Collected data entries
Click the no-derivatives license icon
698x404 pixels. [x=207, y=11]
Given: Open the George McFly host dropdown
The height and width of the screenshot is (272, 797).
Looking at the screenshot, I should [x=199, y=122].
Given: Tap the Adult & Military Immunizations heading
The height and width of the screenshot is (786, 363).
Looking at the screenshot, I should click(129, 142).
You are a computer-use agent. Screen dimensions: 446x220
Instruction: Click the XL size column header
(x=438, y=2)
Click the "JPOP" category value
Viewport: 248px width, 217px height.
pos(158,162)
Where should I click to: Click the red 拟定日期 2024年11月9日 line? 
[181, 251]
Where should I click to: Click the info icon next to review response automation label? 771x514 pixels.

--

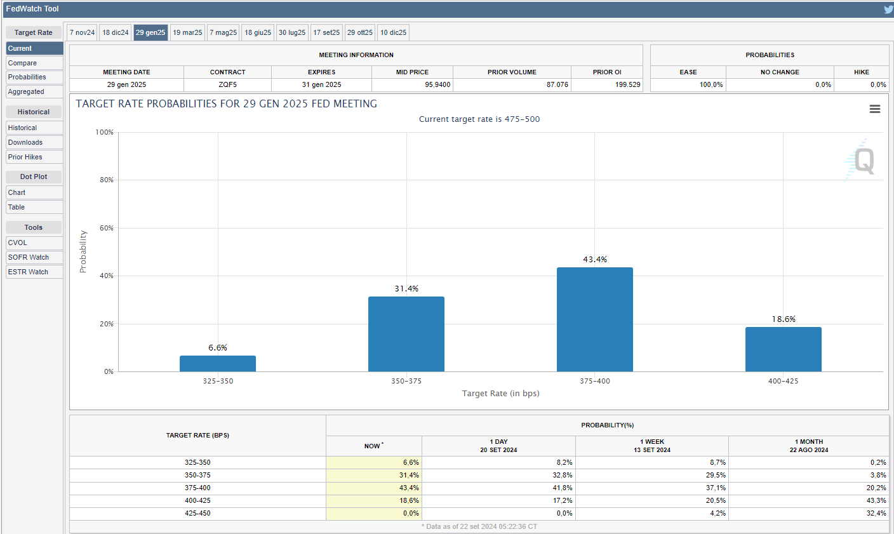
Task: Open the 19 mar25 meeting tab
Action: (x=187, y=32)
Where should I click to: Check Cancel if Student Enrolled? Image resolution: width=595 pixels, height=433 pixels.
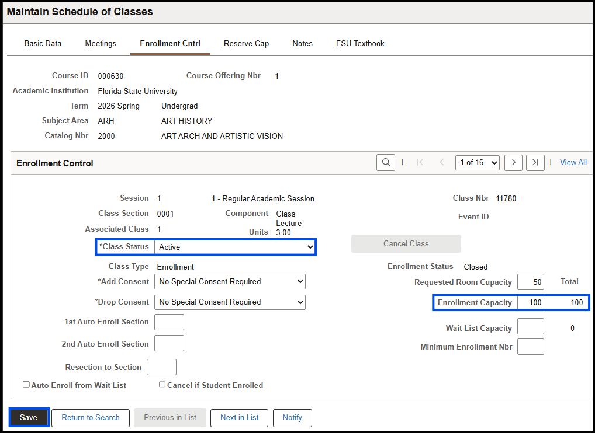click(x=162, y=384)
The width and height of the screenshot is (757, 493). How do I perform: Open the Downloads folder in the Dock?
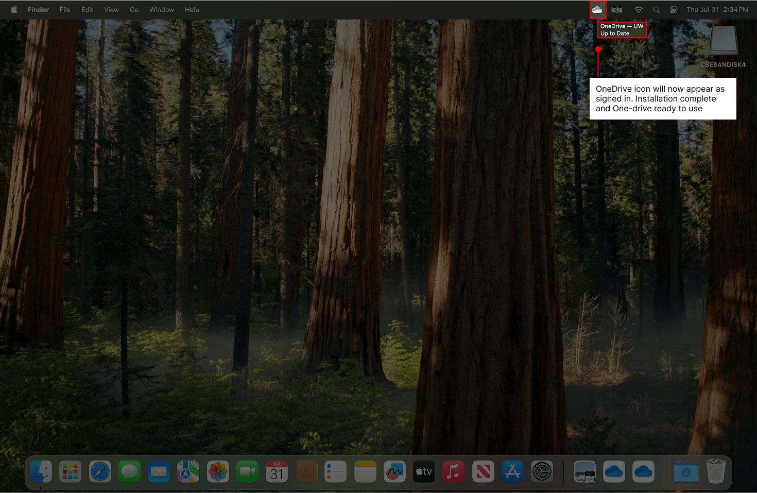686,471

## Exercise
For this exercise, output exactly the lines above from the line with "The height and width of the screenshot is (786, 363)." to the line with "Where should I click to: Click the info", counting both, and leave out the rest.

## Answer to this problem
The height and width of the screenshot is (786, 363).
Looking at the screenshot, I should click(129, 142).
You are a computer-use agent. Screen dimensions: 446x220
Instruction: Click the XL size column header
(x=438, y=2)
Click the "JPOP" category value
Viewport: 248px width, 217px height.
pos(158,162)
Where should I click to: Click the red 拟定日期 2024年11月9日 line? 
[181, 251]
Where should I click to: Click the info icon next to review response automation label? 771x514 pixels.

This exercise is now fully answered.